_EXERCISE PASSAGE:_

NexusFIX uses `std::span` to create views into the original network buffer. Field values are never copied - the parser returns spans pointing to the exact byte range in the source buffer. This eliminates all `memcpy` and heap allocation overhead.
### Is NexusFIX compatible with QuickFIX?
NexusFIX implements the same FIX 4.4/5.0 protocol standards but with a different API optimized for performance. It is wire-compatible with any FIX counterparty, including systems using QuickFIX.
### What latency can I expect in production?
In our benchmarks: **~250 nanoseconds** for ExecutionReport parsing. Actual production latency depends on network, kernel configuration, and hardware. NexusFIX is designed to minimize the application-layer overhead.
### Does NexusFIX support FIX Repeating Groups?

_PROVIDED MATERIAL:_
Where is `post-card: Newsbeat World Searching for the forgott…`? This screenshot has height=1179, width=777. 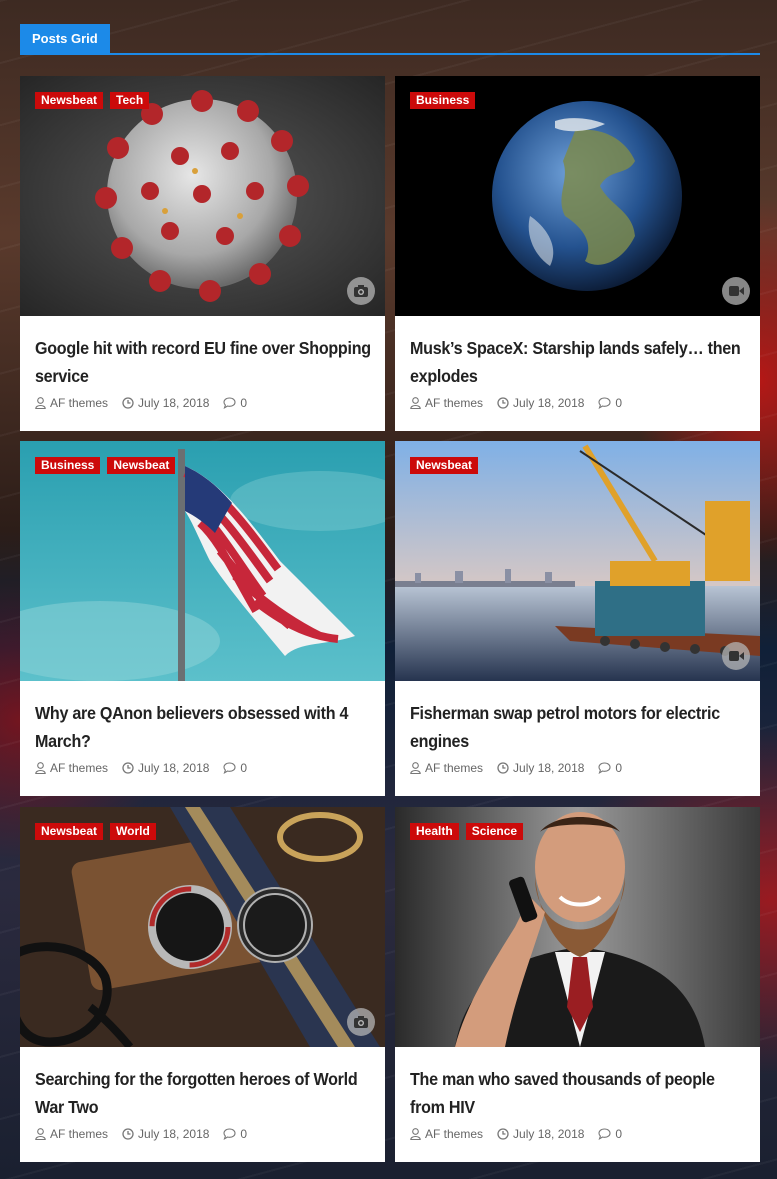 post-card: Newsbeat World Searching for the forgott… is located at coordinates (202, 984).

_TASK SET:_
1 > List the three question headings in the NexusFIX text.
2 > Answer these questions using the NexusFIX text, one answer per line.
(a) What does NexusFIX use to create views into the original network buffer?
(b) Which FIX protocol standards does NexusFIX implement?
(c) What parsing time for an ExecutionReport did the benchmarks show?
3 > Write out the NexusFIX text word for word from "### Is NexusFIX" to "FIX Repeating Groups?".

_SOLUTIONS TO THE TASKS:_
1 >
Is NexusFIX compatible with QuickFIX?
What latency can I expect in production?
Does NexusFIX support FIX Repeating Groups?

2 >
(a) `std::span`
(b) FIX 4.4/5.0
(c) About 250 nanoseconds

3 >
### Is NexusFIX compatible with QuickFIX?
NexusFIX implements the same FIX 4.4/5.0 protocol standards but with a different API optimized for performance. It is wire-compatible with any FIX counterparty, including systems using QuickFIX.
### What latency can I expect in production?
In our benchmarks: **~250 nanoseconds** for ExecutionReport parsing. Actual production latency depends on network, kernel configuration, and hardware. NexusFIX is designed to minimize the application-layer overhead.
### Does NexusFIX support FIX Repeating Groups?